[Extracted information — start]
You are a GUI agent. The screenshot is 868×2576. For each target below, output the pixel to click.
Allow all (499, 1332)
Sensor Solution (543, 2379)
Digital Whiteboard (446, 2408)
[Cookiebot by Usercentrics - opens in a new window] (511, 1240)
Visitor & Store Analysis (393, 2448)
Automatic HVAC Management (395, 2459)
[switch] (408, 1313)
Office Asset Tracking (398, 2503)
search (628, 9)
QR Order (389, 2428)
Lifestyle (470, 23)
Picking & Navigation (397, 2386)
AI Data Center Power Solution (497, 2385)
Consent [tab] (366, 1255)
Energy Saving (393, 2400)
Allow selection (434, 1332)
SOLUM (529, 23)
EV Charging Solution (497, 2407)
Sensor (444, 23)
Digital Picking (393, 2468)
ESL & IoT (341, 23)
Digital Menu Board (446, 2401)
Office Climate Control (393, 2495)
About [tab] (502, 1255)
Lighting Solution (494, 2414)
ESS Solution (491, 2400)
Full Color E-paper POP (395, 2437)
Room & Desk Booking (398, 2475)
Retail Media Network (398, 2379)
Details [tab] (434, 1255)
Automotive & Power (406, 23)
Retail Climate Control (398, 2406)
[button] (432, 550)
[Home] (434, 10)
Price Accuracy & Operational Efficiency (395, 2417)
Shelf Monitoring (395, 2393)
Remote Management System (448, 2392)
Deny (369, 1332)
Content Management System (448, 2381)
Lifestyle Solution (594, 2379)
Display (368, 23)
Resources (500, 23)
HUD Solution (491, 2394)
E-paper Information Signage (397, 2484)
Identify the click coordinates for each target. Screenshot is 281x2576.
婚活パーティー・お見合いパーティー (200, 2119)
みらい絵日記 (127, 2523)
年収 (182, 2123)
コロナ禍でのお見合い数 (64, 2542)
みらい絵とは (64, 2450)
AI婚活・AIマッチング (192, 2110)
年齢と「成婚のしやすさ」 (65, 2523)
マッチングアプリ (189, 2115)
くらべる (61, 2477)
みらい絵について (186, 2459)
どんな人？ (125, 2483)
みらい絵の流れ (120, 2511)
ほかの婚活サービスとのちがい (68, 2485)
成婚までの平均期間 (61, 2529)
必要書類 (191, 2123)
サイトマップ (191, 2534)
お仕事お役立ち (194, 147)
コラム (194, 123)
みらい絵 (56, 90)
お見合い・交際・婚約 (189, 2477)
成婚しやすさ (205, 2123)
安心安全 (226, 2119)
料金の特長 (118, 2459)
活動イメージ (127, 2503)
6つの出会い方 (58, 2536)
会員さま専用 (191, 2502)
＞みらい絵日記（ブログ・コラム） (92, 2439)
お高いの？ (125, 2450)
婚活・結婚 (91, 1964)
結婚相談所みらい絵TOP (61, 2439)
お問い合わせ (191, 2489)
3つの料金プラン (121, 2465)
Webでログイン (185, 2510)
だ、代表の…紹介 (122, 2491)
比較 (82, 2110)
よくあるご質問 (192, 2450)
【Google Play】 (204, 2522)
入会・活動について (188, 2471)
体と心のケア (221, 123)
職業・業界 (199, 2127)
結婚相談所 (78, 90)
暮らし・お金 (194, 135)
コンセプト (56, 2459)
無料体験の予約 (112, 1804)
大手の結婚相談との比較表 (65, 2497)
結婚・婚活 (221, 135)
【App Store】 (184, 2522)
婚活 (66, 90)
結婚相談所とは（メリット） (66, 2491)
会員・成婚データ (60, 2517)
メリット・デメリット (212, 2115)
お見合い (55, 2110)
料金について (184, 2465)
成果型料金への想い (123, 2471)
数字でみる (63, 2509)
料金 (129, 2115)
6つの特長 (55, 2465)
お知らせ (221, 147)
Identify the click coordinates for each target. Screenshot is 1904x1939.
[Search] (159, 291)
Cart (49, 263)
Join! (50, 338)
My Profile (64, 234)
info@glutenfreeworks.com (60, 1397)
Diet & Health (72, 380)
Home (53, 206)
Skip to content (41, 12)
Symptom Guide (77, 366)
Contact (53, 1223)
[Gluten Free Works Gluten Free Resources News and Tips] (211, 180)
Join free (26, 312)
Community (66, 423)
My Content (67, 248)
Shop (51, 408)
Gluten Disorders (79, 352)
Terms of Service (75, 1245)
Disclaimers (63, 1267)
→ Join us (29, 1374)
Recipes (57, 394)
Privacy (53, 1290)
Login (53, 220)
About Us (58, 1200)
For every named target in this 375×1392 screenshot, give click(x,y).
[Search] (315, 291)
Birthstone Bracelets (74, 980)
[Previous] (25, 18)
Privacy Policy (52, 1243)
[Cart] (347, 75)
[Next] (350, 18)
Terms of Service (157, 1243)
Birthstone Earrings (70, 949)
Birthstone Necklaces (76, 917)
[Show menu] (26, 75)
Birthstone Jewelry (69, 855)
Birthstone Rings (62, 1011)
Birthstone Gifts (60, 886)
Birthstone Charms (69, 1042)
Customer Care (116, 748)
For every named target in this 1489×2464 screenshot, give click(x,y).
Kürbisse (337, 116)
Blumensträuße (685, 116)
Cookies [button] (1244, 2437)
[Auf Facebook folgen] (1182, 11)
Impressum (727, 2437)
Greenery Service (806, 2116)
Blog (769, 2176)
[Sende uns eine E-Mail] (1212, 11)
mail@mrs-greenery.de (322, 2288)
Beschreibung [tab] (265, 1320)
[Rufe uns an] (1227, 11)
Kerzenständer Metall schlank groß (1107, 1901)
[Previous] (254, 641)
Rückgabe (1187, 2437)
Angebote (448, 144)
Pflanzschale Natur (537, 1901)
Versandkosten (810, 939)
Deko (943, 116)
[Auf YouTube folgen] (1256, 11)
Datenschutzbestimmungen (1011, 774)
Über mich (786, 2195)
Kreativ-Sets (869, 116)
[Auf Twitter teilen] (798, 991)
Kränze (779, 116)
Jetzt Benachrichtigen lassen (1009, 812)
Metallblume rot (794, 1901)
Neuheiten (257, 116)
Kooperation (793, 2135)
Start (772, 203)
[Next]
[Extracted information — finish]
What to do =
In this exercise, repeat the entries above verbatim.

Output below =
You are a GUI agent. The screenshot is 868×2576. For each target below, output the pixel to click.
Allow all (499, 1332)
Sensor Solution (543, 2379)
Digital Whiteboard (446, 2408)
[Cookiebot by Usercentrics - opens in a new window] (511, 1240)
Visitor & Store Analysis (393, 2448)
Automatic HVAC Management (395, 2459)
[switch] (408, 1313)
Office Asset Tracking (398, 2503)
search (628, 9)
QR Order (389, 2428)
Lifestyle (470, 23)
Picking & Navigation (397, 2386)
AI Data Center Power Solution (497, 2385)
Consent [tab] (366, 1255)
Energy Saving (393, 2400)
Allow selection (434, 1332)
SOLUM (529, 23)
EV Charging Solution (497, 2407)
Sensor (444, 23)
Digital Picking (393, 2468)
ESL & IoT (341, 23)
Digital Menu Board (446, 2401)
Office Climate Control (393, 2495)
About [tab] (502, 1255)
Lighting Solution (494, 2414)
ESS Solution (491, 2400)
Full Color E-paper POP (395, 2437)
Room & Desk Booking (398, 2475)
Retail Media Network (398, 2379)
Details [tab] (434, 1255)
Automotive & Power (406, 23)
Retail Climate Control (398, 2406)
[button] (432, 550)
[Home] (434, 10)
Price Accuracy & Operational Efficiency (395, 2417)
Shelf Monitoring (395, 2393)
Remote Management System (448, 2392)
Deny (369, 1332)
Content Management System (448, 2381)
Lifestyle Solution (594, 2379)
Display (368, 23)
Resources (500, 23)
HUD Solution (491, 2394)
E-paper Information Signage (397, 2484)
Identify the click coordinates for each target. Screenshot is 281x2576.
婚活パーティー・お見合いパーティー (200, 2119)
みらい絵日記 (127, 2523)
年収 (182, 2123)
コロナ禍でのお見合い数 (64, 2542)
みらい絵とは (64, 2450)
AI婚活・AIマッチング (192, 2110)
年齢と「成婚のしやすさ」 (65, 2523)
マッチングアプリ (189, 2115)
くらべる (61, 2477)
みらい絵について (186, 2459)
どんな人？ (125, 2483)
みらい絵の流れ (120, 2511)
ほかの婚活サービスとのちがい (68, 2485)
成婚までの平均期間 (61, 2529)
必要書類 (191, 2123)
サイトマップ (191, 2534)
お仕事お役立ち (194, 147)
コラム (194, 123)
みらい絵 (56, 90)
お見合い・交際・婚約 (189, 2477)
成婚しやすさ (205, 2123)
安心安全 (226, 2119)
料金の特長 (118, 2459)
活動イメージ (127, 2503)
6つの出会い方 (58, 2536)
会員さま専用 (191, 2502)
＞みらい絵日記（ブログ・コラム） (92, 2439)
お高いの？ (125, 2450)
婚活・結婚 (91, 1964)
結婚相談所みらい絵TOP (61, 2439)
お問い合わせ (191, 2489)
3つの料金プラン (121, 2465)
Webでログイン (185, 2510)
だ、代表の…紹介 (122, 2491)
比較 (82, 2110)
よくあるご質問 (192, 2450)
【Google Play】 (204, 2522)
入会・活動について (188, 2471)
体と心のケア (221, 123)
職業・業界 (199, 2127)
結婚相談所 (78, 90)
暮らし・お金 (194, 135)
コンセプト (56, 2459)
無料体験の予約 (112, 1804)
大手の結婚相談との比較表 (65, 2497)
結婚・婚活 (221, 135)
【App Store】 (184, 2522)
婚活 (66, 90)
結婚相談所とは（メリット） (66, 2491)
会員・成婚データ (60, 2517)
メリット・デメリット (212, 2115)
お見合い (55, 2110)
料金について (184, 2465)
成果型料金への想い (123, 2471)
数字でみる (63, 2509)
料金 (129, 2115)
6つの特長 (55, 2465)
お知らせ (221, 147)
Identify the click coordinates for each target. Screenshot is 1904x1939.
[Search] (159, 291)
Cart (49, 263)
Join! (50, 338)
My Profile (64, 234)
info@glutenfreeworks.com (60, 1397)
Diet & Health (72, 380)
Home (53, 206)
Skip to content (41, 12)
Symptom Guide (77, 366)
Contact (53, 1223)
[Gluten Free Works Gluten Free Resources News and Tips] (211, 180)
Join free (26, 312)
Community (66, 423)
My Content (67, 248)
Shop (51, 408)
Gluten Disorders (79, 352)
Terms of Service (75, 1245)
Disclaimers (63, 1267)
→ Join us (29, 1374)
Recipes (57, 394)
Privacy (53, 1290)
Login (53, 220)
About Us (58, 1200)
For every named target in this 375×1392 screenshot, give click(x,y).
[Search] (315, 291)
Birthstone Bracelets (74, 980)
[Previous] (25, 18)
Privacy Policy (52, 1243)
[Cart] (347, 75)
[Next] (350, 18)
Terms of Service (157, 1243)
Birthstone Earrings (70, 949)
Birthstone Necklaces (76, 917)
[Show menu] (26, 75)
Birthstone Jewelry (69, 855)
Birthstone Rings (62, 1011)
Birthstone Gifts (60, 886)
Birthstone Charms (69, 1042)
Customer Care (116, 748)
For every named target in this 1489×2464 screenshot, give click(x,y).
Kürbisse (337, 116)
Blumensträuße (685, 116)
Cookies [button] (1244, 2437)
[Auf Facebook folgen] (1182, 11)
Impressum (727, 2437)
Greenery Service (806, 2116)
Blog (769, 2176)
[Sende uns eine E-Mail] (1212, 11)
mail@mrs-greenery.de (322, 2288)
Beschreibung [tab] (265, 1320)
[Rufe uns an] (1227, 11)
Kerzenständer Metall schlank groß (1107, 1901)
[Previous] (254, 641)
Rückgabe (1187, 2437)
Angebote (448, 144)
Pflanzschale Natur (537, 1901)
Versandkosten (810, 939)
Deko (943, 116)
[Auf YouTube folgen] (1256, 11)
Datenschutzbestimmungen (1011, 774)
Über mich (786, 2195)
Kreativ-Sets (869, 116)
[Auf Twitter teilen] (798, 991)
Kränze (779, 116)
Jetzt Benachrichtigen lassen (1009, 812)
Metallblume rot (794, 1901)
Neuheiten (257, 116)
Kooperation (793, 2135)
Start (772, 203)
[Next]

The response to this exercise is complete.